[START]

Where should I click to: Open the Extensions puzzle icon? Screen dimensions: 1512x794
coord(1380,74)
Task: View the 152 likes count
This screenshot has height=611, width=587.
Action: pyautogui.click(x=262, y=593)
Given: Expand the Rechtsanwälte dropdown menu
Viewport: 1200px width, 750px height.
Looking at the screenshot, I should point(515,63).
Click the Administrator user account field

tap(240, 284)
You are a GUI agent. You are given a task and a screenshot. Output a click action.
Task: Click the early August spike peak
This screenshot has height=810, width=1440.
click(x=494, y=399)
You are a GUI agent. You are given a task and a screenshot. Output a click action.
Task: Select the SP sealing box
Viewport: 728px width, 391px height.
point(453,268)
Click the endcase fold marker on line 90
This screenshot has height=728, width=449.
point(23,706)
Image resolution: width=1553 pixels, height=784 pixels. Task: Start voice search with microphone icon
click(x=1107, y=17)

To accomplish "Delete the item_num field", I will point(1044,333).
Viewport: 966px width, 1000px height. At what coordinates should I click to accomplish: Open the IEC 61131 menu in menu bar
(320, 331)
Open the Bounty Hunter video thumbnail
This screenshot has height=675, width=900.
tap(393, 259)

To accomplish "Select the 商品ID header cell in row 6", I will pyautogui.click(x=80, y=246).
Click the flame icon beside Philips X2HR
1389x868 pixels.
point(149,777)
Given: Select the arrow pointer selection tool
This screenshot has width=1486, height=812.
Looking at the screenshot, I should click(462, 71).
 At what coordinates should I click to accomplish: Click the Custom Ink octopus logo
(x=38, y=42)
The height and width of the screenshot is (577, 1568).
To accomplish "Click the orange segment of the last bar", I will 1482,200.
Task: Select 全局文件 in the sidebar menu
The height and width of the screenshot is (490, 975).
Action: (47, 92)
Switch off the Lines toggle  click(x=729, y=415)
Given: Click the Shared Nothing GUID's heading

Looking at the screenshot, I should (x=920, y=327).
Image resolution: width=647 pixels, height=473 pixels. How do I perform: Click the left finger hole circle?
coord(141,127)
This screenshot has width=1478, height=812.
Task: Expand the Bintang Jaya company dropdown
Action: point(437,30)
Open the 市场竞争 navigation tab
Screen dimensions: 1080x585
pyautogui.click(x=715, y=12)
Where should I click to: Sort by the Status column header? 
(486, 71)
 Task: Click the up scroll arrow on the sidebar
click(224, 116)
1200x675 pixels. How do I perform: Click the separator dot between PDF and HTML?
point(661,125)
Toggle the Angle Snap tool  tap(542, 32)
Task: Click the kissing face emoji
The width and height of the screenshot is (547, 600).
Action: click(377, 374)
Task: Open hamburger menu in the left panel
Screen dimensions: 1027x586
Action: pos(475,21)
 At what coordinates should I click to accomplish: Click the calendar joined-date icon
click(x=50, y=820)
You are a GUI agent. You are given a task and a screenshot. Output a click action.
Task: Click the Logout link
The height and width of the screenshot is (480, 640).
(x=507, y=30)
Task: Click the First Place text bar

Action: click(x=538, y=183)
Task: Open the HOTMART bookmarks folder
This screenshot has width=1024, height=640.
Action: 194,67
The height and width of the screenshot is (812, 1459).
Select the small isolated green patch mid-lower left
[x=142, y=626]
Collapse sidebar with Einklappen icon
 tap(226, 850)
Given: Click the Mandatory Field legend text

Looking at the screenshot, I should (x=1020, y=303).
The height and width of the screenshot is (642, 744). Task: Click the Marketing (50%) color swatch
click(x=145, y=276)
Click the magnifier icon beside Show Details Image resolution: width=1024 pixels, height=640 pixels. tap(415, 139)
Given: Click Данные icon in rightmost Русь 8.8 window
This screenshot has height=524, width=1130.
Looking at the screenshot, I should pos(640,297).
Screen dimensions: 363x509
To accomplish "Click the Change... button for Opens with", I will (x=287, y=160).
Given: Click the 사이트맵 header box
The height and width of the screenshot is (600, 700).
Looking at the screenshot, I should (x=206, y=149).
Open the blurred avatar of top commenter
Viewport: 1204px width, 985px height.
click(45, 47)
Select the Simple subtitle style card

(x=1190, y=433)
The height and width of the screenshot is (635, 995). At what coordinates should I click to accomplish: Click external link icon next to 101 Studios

[END]

> [Task directions] Rewrite all of the material above, replacing "GUI agent" with "GUI assistant" wherever it occurs and leaving everything else unchanged.

> [Result]
Where should I click to: Open the Extensions puzzle icon? Screen dimensions: 1512x794
coord(1380,74)
Task: View the 152 likes count
This screenshot has height=611, width=587.
Action: pyautogui.click(x=262, y=593)
Given: Expand the Rechtsanwälte dropdown menu
Viewport: 1200px width, 750px height.
Looking at the screenshot, I should point(515,63).
Click the Administrator user account field

tap(240, 284)
You are a GUI assistant. You are given a task and a screenshot. Output a click action.
Task: Click the early August spike peak
This screenshot has height=810, width=1440.
click(x=494, y=399)
You are a GUI assistant. You are given a task and a screenshot. Output a click action.
Task: Select the SP sealing box
Viewport: 728px width, 391px height.
point(453,268)
Click the endcase fold marker on line 90
This screenshot has height=728, width=449.
point(23,706)
Image resolution: width=1553 pixels, height=784 pixels. Task: Start voice search with microphone icon
click(x=1107, y=17)

To accomplish "Delete the item_num field", I will point(1044,333).
Viewport: 966px width, 1000px height. At what coordinates should I click to accomplish: Open the IEC 61131 menu in menu bar
(320, 331)
Open the Bounty Hunter video thumbnail
This screenshot has height=675, width=900.
tap(393, 259)

To accomplish "Select the 商品ID header cell in row 6", I will pyautogui.click(x=80, y=246).
Click the flame icon beside Philips X2HR
1389x868 pixels.
point(149,777)
Given: Select the arrow pointer selection tool
This screenshot has width=1486, height=812.
Looking at the screenshot, I should click(462, 71).
 At what coordinates should I click to accomplish: Click the Custom Ink octopus logo
(x=38, y=42)
The height and width of the screenshot is (577, 1568).
To accomplish "Click the orange segment of the last bar", I will 1482,200.
Task: Select 全局文件 in the sidebar menu
The height and width of the screenshot is (490, 975).
Action: (47, 92)
Switch off the Lines toggle  click(x=729, y=415)
Given: Click the Shared Nothing GUID's heading

Looking at the screenshot, I should (x=920, y=327).
Image resolution: width=647 pixels, height=473 pixels. How do I perform: Click the left finger hole circle?
coord(141,127)
This screenshot has width=1478, height=812.
Task: Expand the Bintang Jaya company dropdown
Action: point(437,30)
Open the 市场竞争 navigation tab
Screen dimensions: 1080x585
pyautogui.click(x=715, y=12)
Where should I click to: Sort by the Status column header? 
(486, 71)
 Task: Click the up scroll arrow on the sidebar
click(224, 116)
1200x675 pixels. How do I perform: Click the separator dot between PDF and HTML?
point(661,125)
Toggle the Angle Snap tool  tap(542, 32)
Task: Click the kissing face emoji
The width and height of the screenshot is (547, 600).
Action: click(377, 374)
Task: Open hamburger menu in the left panel
Screen dimensions: 1027x586
Action: pos(475,21)
 At what coordinates should I click to accomplish: Click the calendar joined-date icon
click(x=50, y=820)
You are a GUI assistant. You are given a task and a screenshot. Output a click action.
Task: Click the Logout link
The height and width of the screenshot is (480, 640).
(x=507, y=30)
Task: Click the First Place text bar

Action: click(x=538, y=183)
Task: Open the HOTMART bookmarks folder
This screenshot has width=1024, height=640.
Action: 194,67
The height and width of the screenshot is (812, 1459).
Select the small isolated green patch mid-lower left
[x=142, y=626]
Collapse sidebar with Einklappen icon
 tap(226, 850)
Given: Click the Mandatory Field legend text

Looking at the screenshot, I should (x=1020, y=303).
The height and width of the screenshot is (642, 744). Task: Click the Marketing (50%) color swatch
click(x=145, y=276)
Click the magnifier icon beside Show Details Image resolution: width=1024 pixels, height=640 pixels. tap(415, 139)
Given: Click Данные icon in rightmost Русь 8.8 window
This screenshot has height=524, width=1130.
Looking at the screenshot, I should pos(640,297).
Screen dimensions: 363x509
To accomplish "Click the Change... button for Opens with", I will (x=287, y=160).
Given: Click the 사이트맵 header box
The height and width of the screenshot is (600, 700).
Looking at the screenshot, I should (x=206, y=149).
Open the blurred avatar of top commenter
Viewport: 1204px width, 985px height.
click(45, 47)
Select the Simple subtitle style card

(x=1190, y=433)
The height and width of the screenshot is (635, 995). At what coordinates should I click to accomplish: Click external link icon next to 101 Studios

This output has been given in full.